4. The current detection circuit of the half-bridge driver according to claim 1, characterized in that, The output voltage includes a second voltage output when the upper transistor of the half-bridge driver is turned on; the target current includes a second current. The current sampling and detection module includes a second sampling and detection unit, which is connected to the output terminal of the half-bridge driver; The mirror module includes a transistor M1, the gate of which is used to receive a second conduction voltage, the drain of which is connected to the drain of the upper transistor and is used to receive a reference voltage VCC, and the source of which is connected to the second sampling and detection unit. The second sampling and detection unit is used for: The second voltage is acquired, and the source voltage of the transistor M1 is controlled to be maintained at the second target voltage according to the second voltage, so that the transistor M1 mirrors the second current, wherein the second target voltage corresponds one-to-one with the second current; The second current is mirrored and output.

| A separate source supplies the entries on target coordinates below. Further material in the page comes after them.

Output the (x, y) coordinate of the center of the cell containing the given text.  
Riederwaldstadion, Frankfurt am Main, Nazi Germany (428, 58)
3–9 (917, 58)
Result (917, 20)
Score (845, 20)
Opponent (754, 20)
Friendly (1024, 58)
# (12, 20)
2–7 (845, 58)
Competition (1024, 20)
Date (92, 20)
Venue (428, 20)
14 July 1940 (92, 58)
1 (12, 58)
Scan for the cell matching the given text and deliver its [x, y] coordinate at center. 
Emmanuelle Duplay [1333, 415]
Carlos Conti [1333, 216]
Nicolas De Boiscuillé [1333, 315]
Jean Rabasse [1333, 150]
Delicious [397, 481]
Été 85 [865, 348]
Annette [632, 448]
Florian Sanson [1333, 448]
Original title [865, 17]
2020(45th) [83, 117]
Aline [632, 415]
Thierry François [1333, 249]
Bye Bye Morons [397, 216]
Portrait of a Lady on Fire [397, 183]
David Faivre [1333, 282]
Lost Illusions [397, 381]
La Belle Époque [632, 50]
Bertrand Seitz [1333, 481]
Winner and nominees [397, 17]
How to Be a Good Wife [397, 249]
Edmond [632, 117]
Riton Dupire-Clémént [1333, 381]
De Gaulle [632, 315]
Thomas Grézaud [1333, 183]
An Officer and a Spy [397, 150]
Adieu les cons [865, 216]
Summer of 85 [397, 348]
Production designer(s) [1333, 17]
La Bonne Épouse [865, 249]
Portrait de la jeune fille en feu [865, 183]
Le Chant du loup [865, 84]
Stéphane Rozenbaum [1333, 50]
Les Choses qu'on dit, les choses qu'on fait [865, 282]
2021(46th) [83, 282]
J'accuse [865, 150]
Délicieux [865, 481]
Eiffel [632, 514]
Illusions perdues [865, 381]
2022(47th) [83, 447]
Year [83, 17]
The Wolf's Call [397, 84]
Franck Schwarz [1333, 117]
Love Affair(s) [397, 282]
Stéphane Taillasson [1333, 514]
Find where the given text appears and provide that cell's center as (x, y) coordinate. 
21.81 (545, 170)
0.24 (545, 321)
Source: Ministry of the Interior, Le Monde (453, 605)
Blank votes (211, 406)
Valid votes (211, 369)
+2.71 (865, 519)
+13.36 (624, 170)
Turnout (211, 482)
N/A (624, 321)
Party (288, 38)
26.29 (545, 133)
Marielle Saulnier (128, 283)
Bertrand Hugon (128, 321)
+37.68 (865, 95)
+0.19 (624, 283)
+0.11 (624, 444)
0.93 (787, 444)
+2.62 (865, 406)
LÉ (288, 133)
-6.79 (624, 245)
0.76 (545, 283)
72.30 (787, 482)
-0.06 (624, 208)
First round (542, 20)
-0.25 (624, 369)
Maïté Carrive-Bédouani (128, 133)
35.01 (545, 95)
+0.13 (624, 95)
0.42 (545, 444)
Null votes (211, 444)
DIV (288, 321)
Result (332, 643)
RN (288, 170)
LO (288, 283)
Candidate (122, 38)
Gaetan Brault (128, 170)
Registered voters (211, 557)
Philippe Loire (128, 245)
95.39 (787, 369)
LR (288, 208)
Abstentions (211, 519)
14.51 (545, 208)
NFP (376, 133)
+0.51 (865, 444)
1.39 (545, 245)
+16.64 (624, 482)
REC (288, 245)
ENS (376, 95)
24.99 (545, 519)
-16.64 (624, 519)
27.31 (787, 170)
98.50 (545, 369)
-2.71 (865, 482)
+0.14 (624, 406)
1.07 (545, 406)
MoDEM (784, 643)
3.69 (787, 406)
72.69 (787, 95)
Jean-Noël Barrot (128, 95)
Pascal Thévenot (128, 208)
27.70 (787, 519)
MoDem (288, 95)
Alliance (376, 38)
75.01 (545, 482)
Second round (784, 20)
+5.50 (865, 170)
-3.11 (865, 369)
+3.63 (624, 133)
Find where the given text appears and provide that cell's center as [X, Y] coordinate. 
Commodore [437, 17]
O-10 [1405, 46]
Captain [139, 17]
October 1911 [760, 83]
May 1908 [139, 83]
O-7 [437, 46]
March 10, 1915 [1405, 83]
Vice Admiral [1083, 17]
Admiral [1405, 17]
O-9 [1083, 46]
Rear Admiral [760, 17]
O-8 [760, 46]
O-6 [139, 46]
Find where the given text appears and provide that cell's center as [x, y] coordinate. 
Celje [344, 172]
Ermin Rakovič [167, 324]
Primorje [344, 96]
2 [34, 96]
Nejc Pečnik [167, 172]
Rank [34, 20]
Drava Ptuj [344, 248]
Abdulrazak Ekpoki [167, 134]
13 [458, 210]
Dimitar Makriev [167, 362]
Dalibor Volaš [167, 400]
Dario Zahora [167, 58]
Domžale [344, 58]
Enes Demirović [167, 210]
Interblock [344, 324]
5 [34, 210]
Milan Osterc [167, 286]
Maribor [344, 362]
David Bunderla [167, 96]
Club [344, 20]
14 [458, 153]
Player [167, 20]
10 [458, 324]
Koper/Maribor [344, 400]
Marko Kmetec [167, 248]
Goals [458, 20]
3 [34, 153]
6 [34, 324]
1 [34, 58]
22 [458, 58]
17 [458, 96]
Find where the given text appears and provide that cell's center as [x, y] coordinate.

5. The current detection circuit of the half-bridge driver according to claim 4, characterized in that, The second sampling and detection unit includes a second switch and a third current source I. C Fourth current source I D The system includes a second compensation current source Io2, a second operational amplifier, transistors M2, M3, and M4, wherein the second operational amplifier includes transistors M5 and M6. The first terminal of the second switch is connected to the output terminal of the half-bridge driver; the negative terminals of the third current source, the fourth current source, the source of transistor M3, and the source of transistor M4 are respectively connected to ground; the positive terminal of the third current source, the drain and gate of transistor M5, and the gate of transistor M6 are connected together; the source of transistor M5 is connected to the second terminal of the second switch; the fourth current source I... D The positive terminal of transistor M1, the drain of transistor M6, and the gate of transistor M2 are all connected together; the source of transistor M6 and the source of transistor M2 are all connected together and connected to the source of transistor M1; the gate and drain of transistor M3, the gate of transistor M4, the drain of transistor M2, and the negative terminal of the second compensation current source Io2 are all connected together; the positive terminal of the second compensation current source Io2 is used to receive the reference voltage VCC; the current of the second compensation current source Io2 is equal to the current flowing through transistor M5; the third current source I... C and the fourth current source I D The currents are equal; the transistor M4 is used to mirror the output current flowing through the transistor M3.
6. The current detection circuit of the half-bridge driver according to claim 4, characterized in that, The current value of the second current is in a second preset ratio to the current value of the current to be measured.
7. The current detection circuit of the half-bridge driver according to claim 6, characterized in that, The gate of transistor M1 is connected to the gate of the upper transistor of the half-bridge driver, and is used to jointly receive the gate turn-on voltage output by driver DH as the second turn-on voltage; the width-to-length ratio of transistor M1 is in the second preset ratio to the width-to-length ratio of the upper transistor of the half-bridge driver.
8. A half-bridge drive device, characterized in that, include: Half-bridge driver; And the current detection circuit of the half-bridge driver according to any one of claims 1 to 7.